[英]How to do one explicit specialization for multiple types?
Considering a template function like below how is it possible to do explicitly specialize one version of function for multiple types: 考虑下面的模板函数,如何为多种类型明确地专门化一个版本的函数:
template <typename T>
void doSomething(){
//whatever
}
The intention is to have one specialization instead of multiple following ones because //something is the same: 目的是有一个专门化而不是多个跟随,因为//有些东西是相同的:
void doSomething<int>(){
//something
}
void doSomething<float>(){
//something
}
void doSomething<double>(){
//something
}
any method to achieve one specialization? 任何方法实现一个专业化?
You can't make template function specialization. 您无法进行模板功能专业化。 But you could delegate the implementation in a helper class, that can be used from your function.
但是您可以在helper类中委托实现,可以从您的函数中使用。 Some skeleton code:
一些骨架代码:
Implement a template class and specialize it: 实现模板类并专门化它:
template< typename T, bool isArithmetic>
struct Something { void operator()() { ... } };
template< typename T, true>
struct Something { void operator()() { ... do something specialized for arithmetic types; } }
Then use it in the template function: 然后在模板函数中使用它:
template< typename T>
void myFunction()
{
Something<T, IsArithmetic<T>::value>()();
}
Where IsArithmetic is a class that provides the information about type T (selector).
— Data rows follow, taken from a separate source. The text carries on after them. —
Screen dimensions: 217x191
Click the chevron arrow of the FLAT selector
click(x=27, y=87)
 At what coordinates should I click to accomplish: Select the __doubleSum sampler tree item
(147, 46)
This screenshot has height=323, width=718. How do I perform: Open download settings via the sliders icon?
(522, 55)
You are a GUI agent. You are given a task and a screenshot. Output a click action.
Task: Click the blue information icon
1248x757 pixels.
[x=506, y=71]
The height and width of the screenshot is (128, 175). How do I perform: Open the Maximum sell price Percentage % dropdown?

IsArithmetic是一个提供有关类型T(选择器)的信息的类。 You can find such type info in boost libraries, for example.
例如,您可以在boost库中找到此类型信息。
You could just have a kind of doSomethingImpl function. 你可以有一种doSomethingImpl函数。
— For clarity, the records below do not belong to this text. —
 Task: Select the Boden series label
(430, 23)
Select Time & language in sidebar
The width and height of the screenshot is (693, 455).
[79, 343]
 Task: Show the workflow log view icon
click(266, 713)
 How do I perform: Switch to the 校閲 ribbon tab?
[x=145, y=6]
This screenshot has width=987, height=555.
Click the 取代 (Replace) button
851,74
template<typename T> doSomethingImpl() {
// whatever
}
template<typename T> doSomething() {
// something else
}
template<> doSomething<float>() {
doSomethingImpl<float>();
}
template<> doSomething<int>() {
doSomethingImpl<int>();
}
It's also possible to specialize more generically, using SFINAE and std::is_numeric<T>
, for example. 例如,使用SFINAE和
std::is_numeric<T>
也可以更通用地进行专业化。
using c++ 2011 (option -std=c++11), this works well: 使用c ++ 2011(选项-std = c ++ 11),这很有效:
#include <iostream>
template <typename T>
struct unsignedObject
{
unsignedObject() {
std::cout << "instanciate a unsignedObject\n";
}
};
struct signedObject
{
signedObject() {
std::cout << "instanciate a signedObject\n";
}
};
template <typename T>
struct objectImpl
{
typedef unsignedObject<T> impl; // optional default implementation (the line can be removed)
};
template <> struct objectImpl<unsigned char> { typedef unsignedObject<unsigned char> impl; };
template <> struct objectImpl<unsigned int> { typedef unsignedObject<unsigned int> impl; };
template <> struct objectImpl<unsigned short> { typedef unsignedObject<unsigned short> impl; };
template <> struct objectImpl<double> { typedef signedObject impl; };
template <> struct objectImpl<int> { typedef signedObject impl; };
template <> struct objectImpl<short> { typedef signedObject impl; };
template <> struct objectImpl<char> { typedef signedObject impl; };
template <typename T>
using object = typename objectImpl<T>::impl;
int main(void)
{
object<int> x; // x is a signedObject.
object<double> y; // y is a signedObject.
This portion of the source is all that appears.